De acordo com o filósofo e psicanalista, “A nova economia psíquica é organizada pela exibição de prazer e determina novos deveres, dificuldades e sofrimentos. Os novos sujeitos tendem a operar no puro registro da demanda, ou seja, se há um desejo ou carência, a satisfação do mesmo se torna legítima. A demanda é então de encontrar sua satisfação, tomada como um direito, exigível a qualquer preço. A posição da autonomia tradicional, orientada por princípios que marcavam os limites, está em falta, e em seu lugar se encontra o excesso como norma”.
As conseqüências dessa postura, mais do que aterradoras, põem em xeque as noções de normalidade e limites que estabelecemos para a vida em sociedade: “A ponta nevrálgica desta cadeia emerge, em seus efeitos socialmente visíveis, nas formações paranóicas, nas alucinações tóxicas e nos surtos de violência incontida. O que ocorre é que o Outro, como referente da lei simbólica, entra em declínio e se inicia um crepúsculo do mundo, correlato da suspensão de toda imunidade psíquica, ficando o sujeito tomado em uma relação dual, com incidências mortíferas. Tais efeitos psíquicos e sociais se evidenciam no declínio das condições de enunciação, no incremento da impessoalidade (formações de massa) e em funcionamentos que pervertem as funções estruturantes da condição humana. As estes efeitos denominamos de patologias da responsabilidade, que aparecem de modo generalizado ao lado da progressiva impessoalização das relações de trocas (laços de parentesco, troca de bens e trocas lingüísticas)”.
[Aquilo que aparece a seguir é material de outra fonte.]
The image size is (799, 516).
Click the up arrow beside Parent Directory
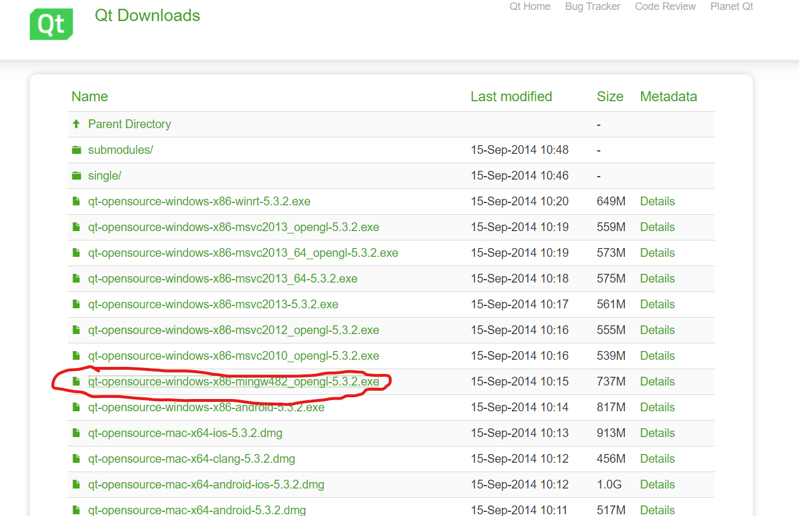pos(77,124)
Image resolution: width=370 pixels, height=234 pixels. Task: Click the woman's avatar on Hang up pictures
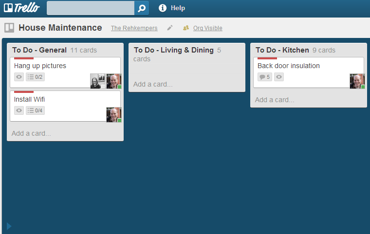[x=98, y=81]

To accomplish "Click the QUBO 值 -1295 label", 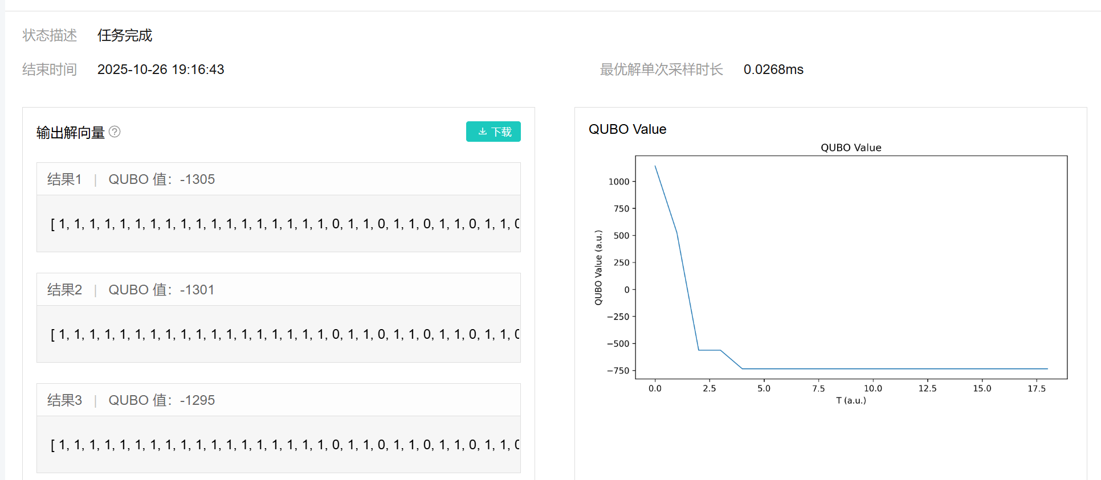I will [x=161, y=400].
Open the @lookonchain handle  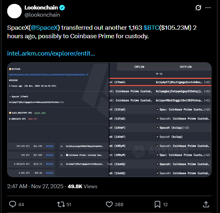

Fleig é professor do curso de Pós-Graduação em Filosofia da Unisinos e membro da Associação Lacaniana Internacional. Graduado em Psicologia pela Unisinos e em Filosofia pela Faculdade de Filosofia Nossa Senhora Medianeira, é mestre em Filosofia pela UFRGS, com a dissertação Os esquemas horizontais em Ser e Tempo, doutor em Filosofia pela Pontifícia Universidade Católica do Rio Grande do Sul (PUCRS), com a tese O tempo é a força do ser – Lógica e temporalidade em Martin Heidegger, e pós-doutor pela Université de Paris XIII (Paris-Nord), França, em Ética e Psicanálise. A edição 150 da IHU On-Line, de 08-08-2005, entrevistou Fleig sob o título As modificações da estrutura familiar clássica não significam o fim da família. Na edição 179, de 08-05-2006, Fleig concedeu a entrevista Freud e a descoberta do mal-estar do sujeito na civilização. Na edição 185 da IHU On-Line, concedeu a entrevista O declínio da responsabilidade, antecipando assuntos que apresentou no IHU Idéias sob o título “Ah! Não vai dar nada” Patologias da responsabilidade e delírio de autonomia na pós-modernidade, apresentado em 29-06-2007 no lançamento do Simpósio Internacional O futuro da autonomia. Uma sociedade de indivíduos? Na edição 220 da IHU On-Line, de 21-05-2007, concedeu a entrevista O delírio de autonomia e a dissolução dos fundamentos da moral.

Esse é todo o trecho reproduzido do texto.